En esta casa mis autores preferidos están con sus obras completas o casi. Aira, Arlt, Baricco, Bayer, Borges, Bolaño, Bradbury, Camillieri, Carroll, Chandler, Conti, Cortázar, y así hasta la Z. Mucha literatura. Aunque hay libros de periodismo, historia, filosofía y política hace un tiempo prefiero leer ficción. Desde que vivo en la Capital, llegué a finales de 1998, mi trabajo periodístico es muy intenso y necesito aire. Si bien ya no trabajo en gráfica, la variante más alienante y apasionada del oficio, hago radio por la mañana y una columna en televisión. A veces me siento intoxicado de información y para los momentos de lectura prefiero los cuentos y las novelas. Además, hace poco más de veinte años comencé a escribir narrativa de ficción y considero que la escritura de literatura necesita de ese mismo insumo. Mi decisión es tan firme que, cada tanto, cuando decido aligerar el barco, me desprendo de libros que militan en la no ficción. Algunos se los voy regalando a personas que creo pueden darles mejor utilidad que yo y otros los dejo en una caja de libros que está instalada frente a la plaza San Miguel de Garicoits.

Aquí también tengo mucha poesía. No solo están los libros que compro; como hace una década leo poesía en mis programas de radio, recibo libros de manera incesante. En algún momento llegué a reunir unos 700 ejemplares. Pero en la última mudanza, y en medio del caos del traslado, decidí donar apróximadamente la mitad de esos libros a la Biblioteca Evaristo Carriego, que cuenta con una muy buena colección de poesía. Con una cifra más manejable, los bardos que se quedaron aquí están ordenados por autor y en un mueble específico. Junto a un dibujo de Fernando Pessoa y a una foto de Juanele, fumando en una larguísima boquilla, tengo a mi entera disposición una suerte de arsenal listo para dinamitar el autoritarismo y la estupidez.

Ahora que mencioné la foto del poeta entrerriano, debo decir que no es la única. Tengo fotos de varios de mis escritores queridos, colgadas en las paredes de la casa, como si se tratase de parientes. Capote, Cortázar, Trejo, Lemebel, Gelman y Soriano vigilan mis movimientos. Son mis santos laicos.

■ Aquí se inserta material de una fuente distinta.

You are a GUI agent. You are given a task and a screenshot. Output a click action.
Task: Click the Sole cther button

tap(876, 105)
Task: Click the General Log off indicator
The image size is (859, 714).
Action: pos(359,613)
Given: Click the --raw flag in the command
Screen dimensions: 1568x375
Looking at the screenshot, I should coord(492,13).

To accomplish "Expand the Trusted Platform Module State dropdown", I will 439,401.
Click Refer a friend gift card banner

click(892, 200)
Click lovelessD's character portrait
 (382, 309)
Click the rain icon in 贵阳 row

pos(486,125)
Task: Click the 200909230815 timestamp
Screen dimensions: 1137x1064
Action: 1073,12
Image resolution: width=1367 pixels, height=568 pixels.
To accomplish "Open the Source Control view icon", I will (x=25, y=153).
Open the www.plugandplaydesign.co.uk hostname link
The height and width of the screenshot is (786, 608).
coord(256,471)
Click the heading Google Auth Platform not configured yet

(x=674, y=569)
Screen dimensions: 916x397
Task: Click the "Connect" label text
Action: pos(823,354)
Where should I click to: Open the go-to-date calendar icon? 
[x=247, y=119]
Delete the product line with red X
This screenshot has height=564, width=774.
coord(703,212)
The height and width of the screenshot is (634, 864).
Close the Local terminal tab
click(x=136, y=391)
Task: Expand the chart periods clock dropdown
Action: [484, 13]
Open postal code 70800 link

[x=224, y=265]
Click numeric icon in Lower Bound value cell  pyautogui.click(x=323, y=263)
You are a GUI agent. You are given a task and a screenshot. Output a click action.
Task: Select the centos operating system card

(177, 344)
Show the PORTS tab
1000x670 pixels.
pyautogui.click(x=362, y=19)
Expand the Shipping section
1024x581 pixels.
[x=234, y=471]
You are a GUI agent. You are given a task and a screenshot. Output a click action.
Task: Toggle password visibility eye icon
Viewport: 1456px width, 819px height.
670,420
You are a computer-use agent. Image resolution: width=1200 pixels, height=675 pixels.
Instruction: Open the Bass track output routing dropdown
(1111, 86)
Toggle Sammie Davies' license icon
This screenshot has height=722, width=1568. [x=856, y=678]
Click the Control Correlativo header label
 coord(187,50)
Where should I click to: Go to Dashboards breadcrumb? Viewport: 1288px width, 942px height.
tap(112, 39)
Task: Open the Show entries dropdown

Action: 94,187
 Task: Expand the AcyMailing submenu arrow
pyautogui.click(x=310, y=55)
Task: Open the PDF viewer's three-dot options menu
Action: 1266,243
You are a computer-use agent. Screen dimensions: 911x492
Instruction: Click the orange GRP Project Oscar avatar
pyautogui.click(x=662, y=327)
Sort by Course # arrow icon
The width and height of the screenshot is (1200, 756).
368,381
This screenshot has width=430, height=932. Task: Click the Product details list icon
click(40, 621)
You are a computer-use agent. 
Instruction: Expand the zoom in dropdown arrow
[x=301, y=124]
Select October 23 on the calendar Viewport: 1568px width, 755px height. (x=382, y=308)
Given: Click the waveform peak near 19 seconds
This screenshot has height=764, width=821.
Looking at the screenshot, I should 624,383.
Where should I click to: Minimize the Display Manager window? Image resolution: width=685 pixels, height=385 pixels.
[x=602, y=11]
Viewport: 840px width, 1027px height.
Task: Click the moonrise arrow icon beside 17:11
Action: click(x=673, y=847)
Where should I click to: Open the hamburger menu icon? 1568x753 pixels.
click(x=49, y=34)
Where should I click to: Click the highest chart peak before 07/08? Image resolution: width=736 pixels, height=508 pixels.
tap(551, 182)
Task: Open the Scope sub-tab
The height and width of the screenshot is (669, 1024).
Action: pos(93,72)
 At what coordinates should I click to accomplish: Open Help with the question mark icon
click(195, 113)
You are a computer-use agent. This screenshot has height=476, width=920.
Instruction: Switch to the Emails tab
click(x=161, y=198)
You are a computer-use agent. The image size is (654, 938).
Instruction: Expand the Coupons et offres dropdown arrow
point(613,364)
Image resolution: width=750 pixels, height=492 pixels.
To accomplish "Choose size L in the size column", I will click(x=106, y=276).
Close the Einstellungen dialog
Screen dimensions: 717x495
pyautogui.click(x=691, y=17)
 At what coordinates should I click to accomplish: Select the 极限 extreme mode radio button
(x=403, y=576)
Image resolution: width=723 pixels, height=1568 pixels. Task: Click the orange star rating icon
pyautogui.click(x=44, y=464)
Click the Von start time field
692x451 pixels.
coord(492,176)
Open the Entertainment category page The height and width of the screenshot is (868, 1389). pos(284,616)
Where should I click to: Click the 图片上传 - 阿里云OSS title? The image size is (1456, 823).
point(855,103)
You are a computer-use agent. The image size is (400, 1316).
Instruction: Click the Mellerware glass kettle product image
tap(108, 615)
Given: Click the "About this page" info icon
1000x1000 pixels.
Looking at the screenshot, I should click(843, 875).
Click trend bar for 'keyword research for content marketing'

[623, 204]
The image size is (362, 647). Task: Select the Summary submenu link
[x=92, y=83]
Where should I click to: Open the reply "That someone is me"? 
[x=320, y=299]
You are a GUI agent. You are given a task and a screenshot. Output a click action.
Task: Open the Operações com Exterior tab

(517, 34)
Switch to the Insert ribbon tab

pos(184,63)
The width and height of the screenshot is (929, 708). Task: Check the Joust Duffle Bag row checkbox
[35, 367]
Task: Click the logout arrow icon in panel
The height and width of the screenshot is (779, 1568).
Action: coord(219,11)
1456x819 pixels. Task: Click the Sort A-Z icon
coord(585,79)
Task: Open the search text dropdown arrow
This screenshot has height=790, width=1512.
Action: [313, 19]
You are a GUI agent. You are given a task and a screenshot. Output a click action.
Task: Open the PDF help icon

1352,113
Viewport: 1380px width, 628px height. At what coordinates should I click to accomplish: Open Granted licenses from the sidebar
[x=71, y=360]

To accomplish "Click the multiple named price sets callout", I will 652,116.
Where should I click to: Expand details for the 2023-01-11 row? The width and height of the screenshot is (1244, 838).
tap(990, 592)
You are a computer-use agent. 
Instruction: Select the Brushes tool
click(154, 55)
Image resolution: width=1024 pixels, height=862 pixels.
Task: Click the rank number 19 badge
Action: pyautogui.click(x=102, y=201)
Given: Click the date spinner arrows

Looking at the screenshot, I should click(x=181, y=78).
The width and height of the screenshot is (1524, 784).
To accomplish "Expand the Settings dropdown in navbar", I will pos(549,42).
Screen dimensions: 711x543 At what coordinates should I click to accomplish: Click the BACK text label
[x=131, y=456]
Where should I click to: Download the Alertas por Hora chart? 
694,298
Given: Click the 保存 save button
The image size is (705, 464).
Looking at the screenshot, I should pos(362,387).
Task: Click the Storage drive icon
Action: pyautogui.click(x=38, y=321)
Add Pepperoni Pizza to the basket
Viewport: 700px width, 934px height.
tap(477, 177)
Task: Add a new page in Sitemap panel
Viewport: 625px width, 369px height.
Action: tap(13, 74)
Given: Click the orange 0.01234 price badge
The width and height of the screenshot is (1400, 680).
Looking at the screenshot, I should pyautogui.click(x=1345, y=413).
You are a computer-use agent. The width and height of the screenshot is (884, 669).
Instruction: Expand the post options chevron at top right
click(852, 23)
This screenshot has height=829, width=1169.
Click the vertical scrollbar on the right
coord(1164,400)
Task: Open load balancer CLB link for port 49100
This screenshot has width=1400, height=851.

La última de mis bibliotecas está en la habitación, junto a la cama y al alcance de la mano. Es la biblioteca de pendientes. Están los libros que quiero leer en lo inmediato. En general contiene nuevos o viejas ediciones que quiero releer y que antes se iban acumulando en la mesa de luz, en el piso o debajo de la cama. Un día decidí que merecían una pequeña biblioteca. Conseguí una perfecta, como para albergar unos 150 o 200 ejemplares, también blanca. Allí están las obras recientes de Paul Auster, Stephen King y Murakami, junto a las nuevas novelas de autores argentinos, algunos de mis amigas y amigos.

Entre las relecturas, tengo a mano un ejemplar de La peste, de Camus, que llegó al cuarto en pleno avance del covid; La balada del café triste, de Carson McCullers, y Los casos del comisario Croce, de Piglia. Allí no faltan los poetas que van rotando bajo la luz del velador; ahora tengo Chicas en tiempos suspendidos, de Tamara Kamenszain, la reedición de Mirad hacia Domsaar, de Lamborghini, y Tráfico/Estiba, de Boccanera. También reina en este mueble El tigre en la casa, una historia cultural del gato, el maravilloso libro de Carl van Vechten, indispensable para entender por qué es necesario compartir las bibliotecas con nuestros felinos.

La gran pregunta es: ¿por qué seguir acumulando libros cuando se puede acceder a todo de manera virtual? Lo explica muy bien Byung-Chul Han: un coleccionista es lo contrario de un consumidor. Y con los libros se expresa claramente. “La mano del propietario da a un libro un rostro inconfundible, una fisonomía. Los libros electrónicos no tienen rostro ni historia. Se leen sin las manos. El acto de hojear es táctil, algo constitutivo de toda relación. Sin el tacto físico, no se crean vínculos”. Dicho de otra manera, sin caricias es imposible el amor. Las bibliotecas responden a esa necesidad esencial y nos definen.